### Exercise materials ###

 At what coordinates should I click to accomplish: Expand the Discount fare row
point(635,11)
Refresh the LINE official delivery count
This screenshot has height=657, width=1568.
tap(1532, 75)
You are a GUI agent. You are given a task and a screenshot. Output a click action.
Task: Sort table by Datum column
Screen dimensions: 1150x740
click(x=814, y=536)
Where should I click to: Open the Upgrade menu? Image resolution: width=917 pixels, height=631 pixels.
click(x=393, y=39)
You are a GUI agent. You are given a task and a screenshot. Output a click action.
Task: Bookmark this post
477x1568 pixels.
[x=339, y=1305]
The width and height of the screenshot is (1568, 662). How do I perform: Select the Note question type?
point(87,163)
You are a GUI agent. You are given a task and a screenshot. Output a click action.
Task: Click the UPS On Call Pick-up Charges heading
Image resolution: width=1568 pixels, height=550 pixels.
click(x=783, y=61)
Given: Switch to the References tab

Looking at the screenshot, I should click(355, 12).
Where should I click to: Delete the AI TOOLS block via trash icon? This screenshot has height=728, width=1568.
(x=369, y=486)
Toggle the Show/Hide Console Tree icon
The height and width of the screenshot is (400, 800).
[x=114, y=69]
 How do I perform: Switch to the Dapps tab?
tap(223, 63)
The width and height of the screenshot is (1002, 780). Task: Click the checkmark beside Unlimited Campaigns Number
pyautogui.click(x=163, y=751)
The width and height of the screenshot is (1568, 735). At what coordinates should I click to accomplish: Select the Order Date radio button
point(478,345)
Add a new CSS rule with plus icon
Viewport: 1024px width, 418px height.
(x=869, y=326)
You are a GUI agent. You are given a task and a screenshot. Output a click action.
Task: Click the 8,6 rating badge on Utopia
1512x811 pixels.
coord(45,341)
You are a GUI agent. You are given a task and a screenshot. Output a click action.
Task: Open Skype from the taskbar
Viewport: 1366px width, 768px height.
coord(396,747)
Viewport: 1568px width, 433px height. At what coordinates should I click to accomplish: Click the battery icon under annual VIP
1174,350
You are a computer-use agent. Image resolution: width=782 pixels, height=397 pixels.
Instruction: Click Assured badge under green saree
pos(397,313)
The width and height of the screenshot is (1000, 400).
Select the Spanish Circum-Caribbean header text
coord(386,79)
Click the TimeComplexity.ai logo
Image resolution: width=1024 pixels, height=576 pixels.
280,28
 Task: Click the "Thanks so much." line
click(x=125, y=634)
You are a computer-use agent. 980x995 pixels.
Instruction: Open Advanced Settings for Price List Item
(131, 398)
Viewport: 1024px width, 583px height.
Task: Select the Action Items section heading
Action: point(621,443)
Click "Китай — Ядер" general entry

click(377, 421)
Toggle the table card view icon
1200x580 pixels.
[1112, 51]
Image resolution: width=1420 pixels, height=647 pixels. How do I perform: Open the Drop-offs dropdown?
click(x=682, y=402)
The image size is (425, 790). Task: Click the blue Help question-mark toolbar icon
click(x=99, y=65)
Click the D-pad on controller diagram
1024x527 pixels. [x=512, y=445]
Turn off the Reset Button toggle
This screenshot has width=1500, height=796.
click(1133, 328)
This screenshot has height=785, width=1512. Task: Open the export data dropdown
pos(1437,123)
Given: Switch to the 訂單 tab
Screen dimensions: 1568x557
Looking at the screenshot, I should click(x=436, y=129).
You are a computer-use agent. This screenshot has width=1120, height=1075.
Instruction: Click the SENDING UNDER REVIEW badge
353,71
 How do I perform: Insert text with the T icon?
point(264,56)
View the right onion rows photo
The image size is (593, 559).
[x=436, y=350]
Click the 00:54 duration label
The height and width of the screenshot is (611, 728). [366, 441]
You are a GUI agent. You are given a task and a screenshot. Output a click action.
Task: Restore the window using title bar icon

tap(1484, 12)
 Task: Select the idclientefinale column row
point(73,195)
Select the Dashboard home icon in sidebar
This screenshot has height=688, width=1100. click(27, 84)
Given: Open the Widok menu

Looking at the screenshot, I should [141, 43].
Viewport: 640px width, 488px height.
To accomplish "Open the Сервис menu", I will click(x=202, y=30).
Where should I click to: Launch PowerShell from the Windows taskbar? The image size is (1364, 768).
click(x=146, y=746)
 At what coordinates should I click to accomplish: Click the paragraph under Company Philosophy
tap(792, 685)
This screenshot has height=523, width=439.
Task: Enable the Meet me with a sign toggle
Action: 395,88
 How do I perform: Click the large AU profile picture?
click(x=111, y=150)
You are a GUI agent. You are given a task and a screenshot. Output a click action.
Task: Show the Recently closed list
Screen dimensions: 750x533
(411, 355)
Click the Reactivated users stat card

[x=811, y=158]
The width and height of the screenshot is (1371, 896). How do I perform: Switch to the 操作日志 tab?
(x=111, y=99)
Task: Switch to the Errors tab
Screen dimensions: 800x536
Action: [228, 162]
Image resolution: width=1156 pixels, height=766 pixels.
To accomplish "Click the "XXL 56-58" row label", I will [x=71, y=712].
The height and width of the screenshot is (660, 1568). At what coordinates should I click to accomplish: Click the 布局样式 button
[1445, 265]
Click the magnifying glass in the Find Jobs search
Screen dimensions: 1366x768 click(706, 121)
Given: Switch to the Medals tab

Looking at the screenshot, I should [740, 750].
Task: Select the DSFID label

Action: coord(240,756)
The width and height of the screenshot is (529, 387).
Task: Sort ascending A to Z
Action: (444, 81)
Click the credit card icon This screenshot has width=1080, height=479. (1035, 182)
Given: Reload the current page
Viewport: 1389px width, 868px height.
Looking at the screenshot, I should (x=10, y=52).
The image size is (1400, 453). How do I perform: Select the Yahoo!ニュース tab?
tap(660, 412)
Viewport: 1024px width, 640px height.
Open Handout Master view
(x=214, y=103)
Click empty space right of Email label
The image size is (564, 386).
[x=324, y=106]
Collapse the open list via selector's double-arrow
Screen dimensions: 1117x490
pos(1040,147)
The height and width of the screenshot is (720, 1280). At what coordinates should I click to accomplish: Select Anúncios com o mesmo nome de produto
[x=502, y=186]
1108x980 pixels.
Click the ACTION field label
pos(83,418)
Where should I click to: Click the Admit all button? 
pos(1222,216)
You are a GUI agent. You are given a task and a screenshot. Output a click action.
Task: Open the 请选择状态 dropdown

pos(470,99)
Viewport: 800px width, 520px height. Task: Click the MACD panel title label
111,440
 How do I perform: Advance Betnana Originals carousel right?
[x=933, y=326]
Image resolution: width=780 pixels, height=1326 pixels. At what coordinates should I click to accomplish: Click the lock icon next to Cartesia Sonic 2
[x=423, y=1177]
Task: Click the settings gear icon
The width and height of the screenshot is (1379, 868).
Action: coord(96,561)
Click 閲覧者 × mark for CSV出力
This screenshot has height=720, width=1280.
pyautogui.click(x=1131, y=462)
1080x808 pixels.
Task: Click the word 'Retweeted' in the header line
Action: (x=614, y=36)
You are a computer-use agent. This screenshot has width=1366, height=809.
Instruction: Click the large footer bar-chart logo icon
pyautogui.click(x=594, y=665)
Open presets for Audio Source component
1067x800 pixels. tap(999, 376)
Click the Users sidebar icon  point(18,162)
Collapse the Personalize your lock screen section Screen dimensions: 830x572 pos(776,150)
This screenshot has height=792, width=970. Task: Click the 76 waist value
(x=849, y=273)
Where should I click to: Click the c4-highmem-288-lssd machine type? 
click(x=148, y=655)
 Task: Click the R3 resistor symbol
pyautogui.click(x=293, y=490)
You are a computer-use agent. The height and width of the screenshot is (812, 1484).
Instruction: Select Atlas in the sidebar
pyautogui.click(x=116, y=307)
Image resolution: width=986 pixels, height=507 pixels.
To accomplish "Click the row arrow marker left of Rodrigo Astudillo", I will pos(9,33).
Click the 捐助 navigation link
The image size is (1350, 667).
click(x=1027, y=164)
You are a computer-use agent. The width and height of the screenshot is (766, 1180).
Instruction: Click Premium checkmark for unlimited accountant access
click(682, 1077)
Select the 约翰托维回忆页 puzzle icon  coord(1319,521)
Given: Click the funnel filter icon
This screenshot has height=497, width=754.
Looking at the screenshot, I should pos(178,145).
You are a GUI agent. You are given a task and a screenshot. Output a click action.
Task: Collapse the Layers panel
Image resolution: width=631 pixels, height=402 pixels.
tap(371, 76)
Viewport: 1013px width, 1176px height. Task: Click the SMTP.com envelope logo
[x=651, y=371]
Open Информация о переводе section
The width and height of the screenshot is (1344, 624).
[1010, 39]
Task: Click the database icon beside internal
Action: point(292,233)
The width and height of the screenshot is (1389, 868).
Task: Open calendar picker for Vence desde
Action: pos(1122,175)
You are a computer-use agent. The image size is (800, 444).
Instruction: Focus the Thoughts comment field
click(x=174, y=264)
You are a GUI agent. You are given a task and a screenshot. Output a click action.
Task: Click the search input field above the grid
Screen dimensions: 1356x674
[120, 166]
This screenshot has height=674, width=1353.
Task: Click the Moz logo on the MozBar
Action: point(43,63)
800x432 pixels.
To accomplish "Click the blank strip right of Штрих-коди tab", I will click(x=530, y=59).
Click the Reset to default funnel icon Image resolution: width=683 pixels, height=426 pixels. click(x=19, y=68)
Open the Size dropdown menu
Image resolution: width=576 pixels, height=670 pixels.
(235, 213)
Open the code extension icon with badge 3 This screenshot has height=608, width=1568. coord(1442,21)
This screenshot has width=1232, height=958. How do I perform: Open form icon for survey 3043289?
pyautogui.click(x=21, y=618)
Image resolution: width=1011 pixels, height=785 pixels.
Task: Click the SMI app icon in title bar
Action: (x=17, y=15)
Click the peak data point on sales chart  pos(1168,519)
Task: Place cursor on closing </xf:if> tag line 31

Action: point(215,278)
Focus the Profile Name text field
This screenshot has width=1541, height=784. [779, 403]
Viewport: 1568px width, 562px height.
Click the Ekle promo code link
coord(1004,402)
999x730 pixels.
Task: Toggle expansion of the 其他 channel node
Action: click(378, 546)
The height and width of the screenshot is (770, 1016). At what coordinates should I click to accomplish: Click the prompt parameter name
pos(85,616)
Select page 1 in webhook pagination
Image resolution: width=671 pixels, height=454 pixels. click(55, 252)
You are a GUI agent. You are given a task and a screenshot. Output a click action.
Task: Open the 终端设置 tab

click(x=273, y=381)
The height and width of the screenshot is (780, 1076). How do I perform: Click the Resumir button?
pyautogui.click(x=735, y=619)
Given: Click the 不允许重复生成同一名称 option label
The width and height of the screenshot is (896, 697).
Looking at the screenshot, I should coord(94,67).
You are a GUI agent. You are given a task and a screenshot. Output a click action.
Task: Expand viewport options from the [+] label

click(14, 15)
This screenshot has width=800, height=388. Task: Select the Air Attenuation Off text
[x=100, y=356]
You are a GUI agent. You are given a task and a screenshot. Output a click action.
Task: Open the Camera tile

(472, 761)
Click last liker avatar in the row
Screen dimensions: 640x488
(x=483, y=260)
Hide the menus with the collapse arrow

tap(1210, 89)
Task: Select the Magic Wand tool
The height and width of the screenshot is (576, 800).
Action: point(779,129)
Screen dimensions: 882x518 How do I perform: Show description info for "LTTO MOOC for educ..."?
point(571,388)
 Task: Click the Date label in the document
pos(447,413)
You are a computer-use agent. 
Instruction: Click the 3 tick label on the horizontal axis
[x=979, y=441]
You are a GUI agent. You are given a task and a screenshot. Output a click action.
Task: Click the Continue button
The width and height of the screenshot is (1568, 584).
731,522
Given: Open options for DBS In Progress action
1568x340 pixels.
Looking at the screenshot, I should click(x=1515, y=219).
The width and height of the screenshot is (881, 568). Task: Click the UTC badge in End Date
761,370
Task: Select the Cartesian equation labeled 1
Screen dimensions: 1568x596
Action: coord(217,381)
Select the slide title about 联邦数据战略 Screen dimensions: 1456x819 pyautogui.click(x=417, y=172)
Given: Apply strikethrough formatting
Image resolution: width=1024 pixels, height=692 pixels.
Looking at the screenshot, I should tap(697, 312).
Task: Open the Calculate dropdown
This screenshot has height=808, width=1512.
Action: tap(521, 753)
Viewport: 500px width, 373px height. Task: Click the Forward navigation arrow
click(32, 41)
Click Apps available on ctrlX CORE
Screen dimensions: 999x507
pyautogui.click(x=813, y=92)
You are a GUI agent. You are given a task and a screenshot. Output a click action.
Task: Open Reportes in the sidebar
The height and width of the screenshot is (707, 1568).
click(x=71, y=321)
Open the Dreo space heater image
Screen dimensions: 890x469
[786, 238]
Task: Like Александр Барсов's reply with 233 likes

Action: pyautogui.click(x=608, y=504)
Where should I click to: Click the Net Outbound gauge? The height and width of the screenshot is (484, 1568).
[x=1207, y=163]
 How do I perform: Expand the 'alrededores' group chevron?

###

» **Problem details**: Word for word, repeat the line holding "Given: Open options" and all lines after it through the end of the entries above.

» **Completed exercise**:
Given: Open options for DBS In Progress action
1568x340 pixels.
Looking at the screenshot, I should click(x=1515, y=219).
The width and height of the screenshot is (881, 568). Task: Click the UTC badge in End Date
761,370
Task: Select the Cartesian equation labeled 1
Screen dimensions: 1568x596
Action: coord(217,381)
Select the slide title about 联邦数据战略 Screen dimensions: 1456x819 pyautogui.click(x=417, y=172)
Given: Apply strikethrough formatting
Image resolution: width=1024 pixels, height=692 pixels.
Looking at the screenshot, I should tap(697, 312).
Task: Open the Calculate dropdown
This screenshot has height=808, width=1512.
Action: tap(521, 753)
Viewport: 500px width, 373px height. Task: Click the Forward navigation arrow
click(32, 41)
Click Apps available on ctrlX CORE
Screen dimensions: 999x507
pyautogui.click(x=813, y=92)
You are a GUI agent. You are given a task and a screenshot. Output a click action.
Task: Open Reportes in the sidebar
The height and width of the screenshot is (707, 1568).
click(x=71, y=321)
Open the Dreo space heater image
Screen dimensions: 890x469
[786, 238]
Task: Like Александр Барсов's reply with 233 likes

Action: pyautogui.click(x=608, y=504)
Where should I click to: Click the Net Outbound gauge? The height and width of the screenshot is (484, 1568).
[x=1207, y=163]
 How do I perform: Expand the 'alrededores' group chevron?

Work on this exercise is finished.